In a bold move that marks the latest in a series of acquisitions by major food companies, J.M. Smucker, renowned jelly maker, has confirmed a $5.6 billion buyout of Twinkie manufacturer Hostess Brands. This deal, priced at $34.25 per share, includes $30 in cash and .03002 shares of Smucker’s stock for each share of Hostess, and comes with an agreement to shoulder Hostess’s debt. This transaction is anticipated to be finalized in Smucker’s fiscal third quarter, ending in January.

The food industry has been witnessing a flurry of deals as Big Food hunts for growth opportunities amid diminishing pandemic gains. This trend was recently underscored by Campbell’s Soup’s $2.7 billion acquisition of Sovos Brands, the owner of Rao’s pasta sauce. Other noteworthy deals include Mars’ purchase of Kevin’s Natural Foods and Unilever’s acquisition of frozen yogurt brand Yasso earlier this year. However, the Smucker-Hostess deal stands out due to the significant market value and iconic stature of the Twinkie brand.

J.M. Smucker Acquires Hostess Brands for $5.6 Billion

In a significant move to consolidate its position in the food industry, jelly maker J.M. Smucker is set to acquire Twinkie owner Hostess Brands. The deal, which is valued at $5.6 billion or $34.25 a share, will see Hostess shareholders receive $30 in cash and .03002 shares of Smucker’s stock for each share of Hostess they own. Additionally, Smucker has agreed to shoulder Hostess’s debt. The deal is slated to close in Smucker’s fiscal third quarter, which ends in January.

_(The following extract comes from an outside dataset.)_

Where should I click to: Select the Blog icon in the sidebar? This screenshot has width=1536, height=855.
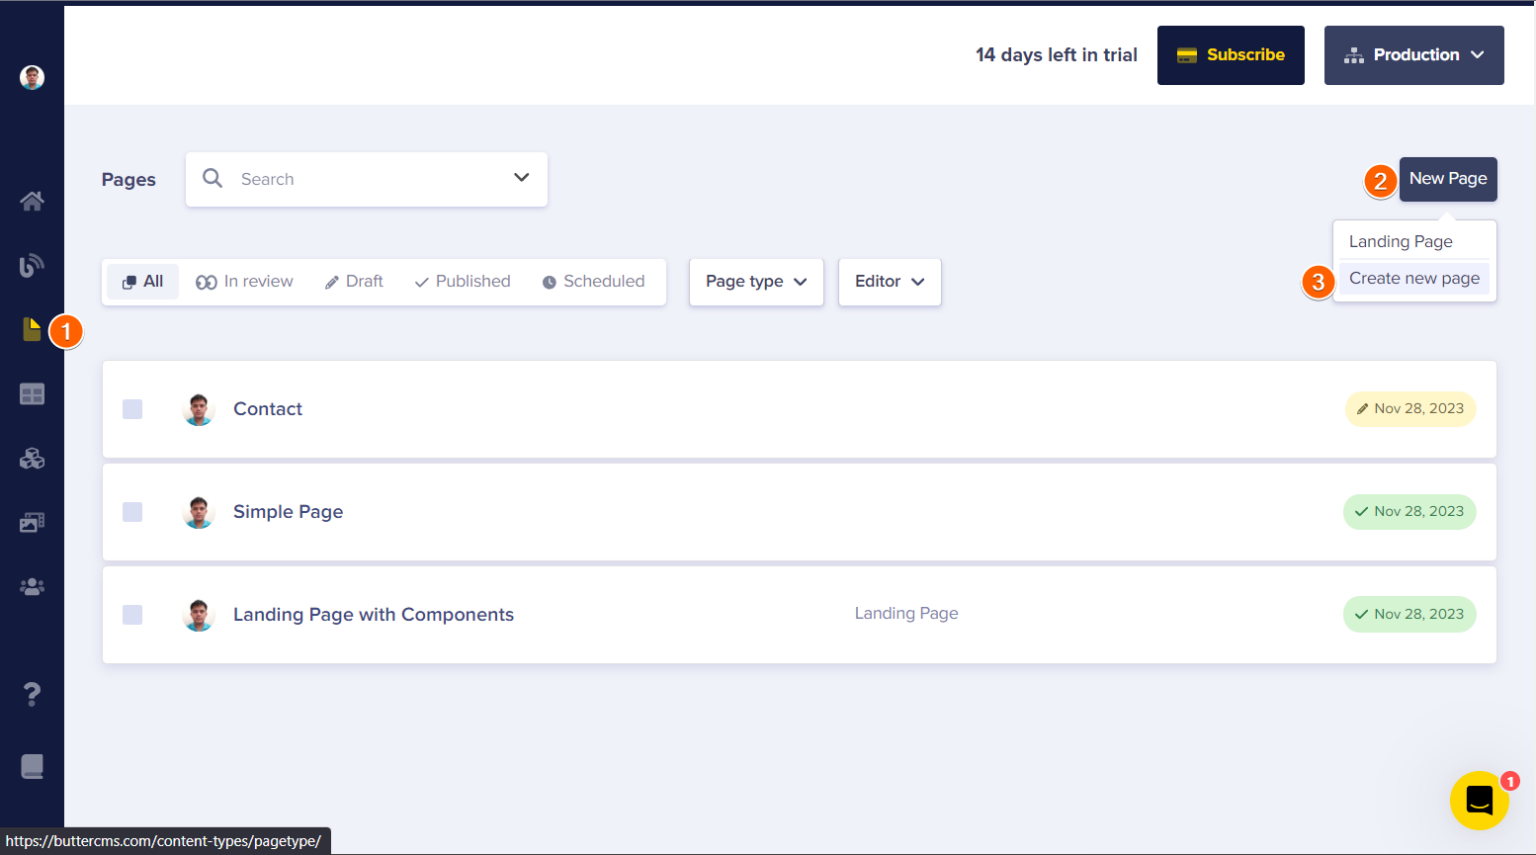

Hostess Brands’ Share Price Climbs Following Announcement

Following the announcement, Hostess’s shares climbed by 18% in premarket trading on Monday. However, Smucker’s stock fell by 7.5%. As of Friday’s close, shares of Hostess stock have risen 25% this year, pushing the company’s market value to $3.73 billion. The company’s shares had received a significant boost in late August after Reuters reported that it was considering a sale after fielding interest from large food companies, including PepsiCo and Oreo maker Mondelez International.

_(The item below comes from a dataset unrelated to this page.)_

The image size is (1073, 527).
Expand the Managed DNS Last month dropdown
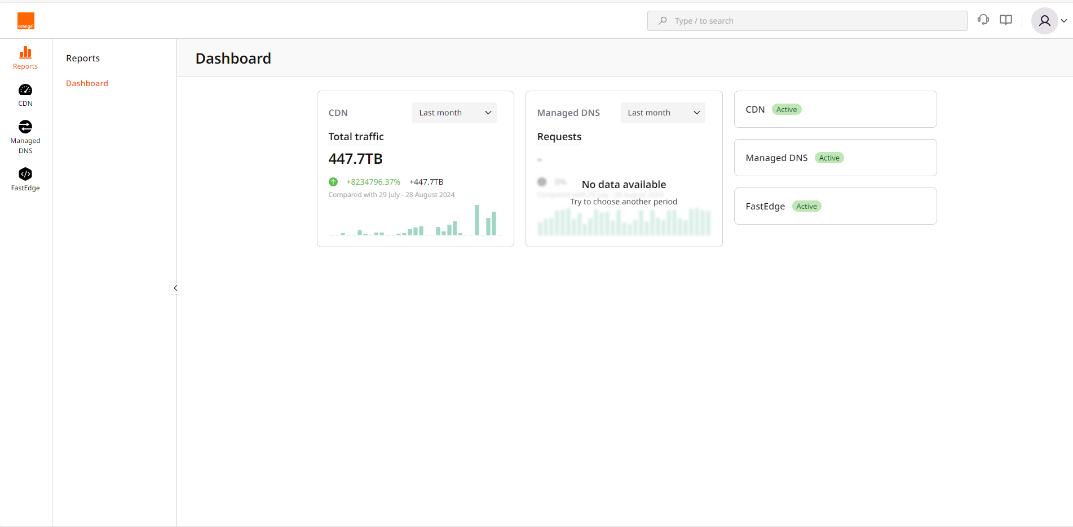[x=662, y=113]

Hostess Brands’ Sales and Market Position

Hostess saw a dip in demand for its Twinkies and Ding Dongs after raising prices to counter higher commodity costs, sparking investor concern and takeover interest from larger rivals. The company anticipates that its volume will decline for the full year, prompting executives to pause price hikes. The sale to Smucker ends Hostess’s seven-year streak as an independent, publicly traded company. The company went public in 2016 through a merger with a special purpose acquisition company.

Hostess Brands’ Revival and Future Prospects

Just three years prior to going public, Apollo Global Management and Metropoulos & Co. resurrected the company, ending a monthslong Twinkie drought after acquiring the assets of the company formerly known as Interstate Bakeries. The acquisition by Smucker is the latest in a series of deals by Big Food, which is seeking growth opportunities as pandemic gains start to fade. Recent deals in the sector include Campbell’s Soup’s acquisition of Rao’s pasta sauce owner Sovos Bands for $2.7 billion, Mars’s purchase of Kevin’s Natural Foods, and Unilever’s acquisition of frozen yogurt brand Yasso.


The acquisition of Hostess Brands by J.M. Smucker underscores the consolidation trend in the food industry, as big players look for growth opportunities. However, the deal also highlights the challenges faced by companies like Hostess, which have had to grapple with higher commodity costs and fluctuating demand. It remains to be seen how Smucker will leverage this acquisition to bolster its position in the market and navigate these challenges.